Tuesday, 29 October 2019

newtonian mechanics - Jumping into water


Two questions:




  1. Assuming you dive head first or fall straight with your legs first, what is the maximal height you can jump into water from and not get hurt?
    In other words, an H meter fall into water is equivalent to how many meters concrete-pavement fall, force wise? (I'm assuming the damage caused will be mainly due to amount of force and not the duration)




  2. Assume you jump head first and hold a sharp and strong long object that cuts the water before you arrive, will that make the entrance to the water more smooth and protect you?enter image description here






Answer



Answering your questions in reverse order:


Yes, a long pointy object (like your arms over your head, in a dive, or your pointed toes in a feet-first entry) will make a big difference. Remember the tongue-in-cheek adage, "it's not the fall that kills you; it's the sudden stop?" That is exactly what differentiates a fall onto concrete from a fall into water: how sudden is the stop. And making that stop LESS sudden (decreasing the magnitude of deceleration during the stop) is exactly how airbags save your life in a car crash. One can decrease the magnitude of deceleration by reducing the ratio $(\Delta V / \Delta t)$. Since there is roughly a linear relationship between time and distance traveled during the instant of impact, you can achieve the same effect by reducing the ratio $(\Delta V / \Delta s)$ where $s$ = distance traveled during the deceleration event. The easiest way to do this is to lengthen $s$.
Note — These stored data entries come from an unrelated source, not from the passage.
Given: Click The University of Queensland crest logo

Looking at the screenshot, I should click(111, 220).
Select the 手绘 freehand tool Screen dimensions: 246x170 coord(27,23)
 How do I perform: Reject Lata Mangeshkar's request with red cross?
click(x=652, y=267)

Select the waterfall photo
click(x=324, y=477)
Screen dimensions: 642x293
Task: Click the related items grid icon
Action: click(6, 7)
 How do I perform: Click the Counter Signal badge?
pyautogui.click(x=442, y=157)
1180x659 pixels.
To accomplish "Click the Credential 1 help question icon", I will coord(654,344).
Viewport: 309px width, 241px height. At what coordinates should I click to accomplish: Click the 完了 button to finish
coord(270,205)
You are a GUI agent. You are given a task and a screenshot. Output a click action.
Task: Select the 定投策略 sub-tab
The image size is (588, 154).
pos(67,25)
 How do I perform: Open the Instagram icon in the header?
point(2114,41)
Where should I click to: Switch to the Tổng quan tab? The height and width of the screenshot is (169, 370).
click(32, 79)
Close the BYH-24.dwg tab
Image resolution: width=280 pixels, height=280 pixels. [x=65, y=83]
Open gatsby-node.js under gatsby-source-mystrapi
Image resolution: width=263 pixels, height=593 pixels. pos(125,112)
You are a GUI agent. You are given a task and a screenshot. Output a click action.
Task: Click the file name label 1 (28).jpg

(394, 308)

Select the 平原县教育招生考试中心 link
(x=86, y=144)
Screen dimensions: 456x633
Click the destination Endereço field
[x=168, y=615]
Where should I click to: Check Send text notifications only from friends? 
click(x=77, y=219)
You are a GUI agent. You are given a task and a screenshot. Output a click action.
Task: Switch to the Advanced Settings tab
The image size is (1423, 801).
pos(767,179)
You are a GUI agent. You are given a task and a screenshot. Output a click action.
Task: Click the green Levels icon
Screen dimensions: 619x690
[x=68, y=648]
One thing to remember about the water fall statistics is that a large number of them are likely "unpracticed". These are not olympic divers working up to 250 feet. A large proportion of them are unconditioned people forced into a water "escape"; or, worse, are people TRYING to die.


Assuming you are doing the right thing, and optimizing your form for water entry, you will simultaneously be minimizing your wind resistance during the fall:


1.) A fall from 30 feet will result in a velocity of roughly 44 ft/s = 30 mph.


2.) A fall from 100 feet will result in a velocity of roughly 80 ft/s = 54 mph.


3.) A fall from 150 feet will result in a velocity of roughly 97 ft/s = 66 mph.


4.) A fall from 250 feet will result in a velocity of roughly 125 ft/s = 85 mph.



The first case is a tower jump I did for the Navy, and is trival for anyone who is HWP and doesn't belly flop. The second is an approximation of a leap from a carrier deck, which the tower jump was supposed to teach you how to survive (be able to swim after the fall). The third is only 20% faster entry speed (and force) and should be survivable by anyone in good shape and able to execute good form (pointed toe entry, knees locked, head up, arms straight up). The La Quebrada cliff divers routinely dive from 125 feet as a tourist attraction. If forced to choose, I'd pick a feet-first entry at 150 feet over a dive at 125.


So the interesting part is the stretch from 150 to 250 feet. My guess is that the limit for someone voluntarily performing repeated water dives/jumps from a height of $x$ will show $x$ to be somewhere around $225 \text{ feet} \pm 25 \text{ feet}$.


EDIT: There are documented cases of people surviving falls from thousands of feet (failed parachute) onto LAND. These freaky cases of surviving terminal velocity falls do not answer the question practically; but they are there. For example, Vesna Vulović is the world record holder for the biggest surviving fall without a parachute.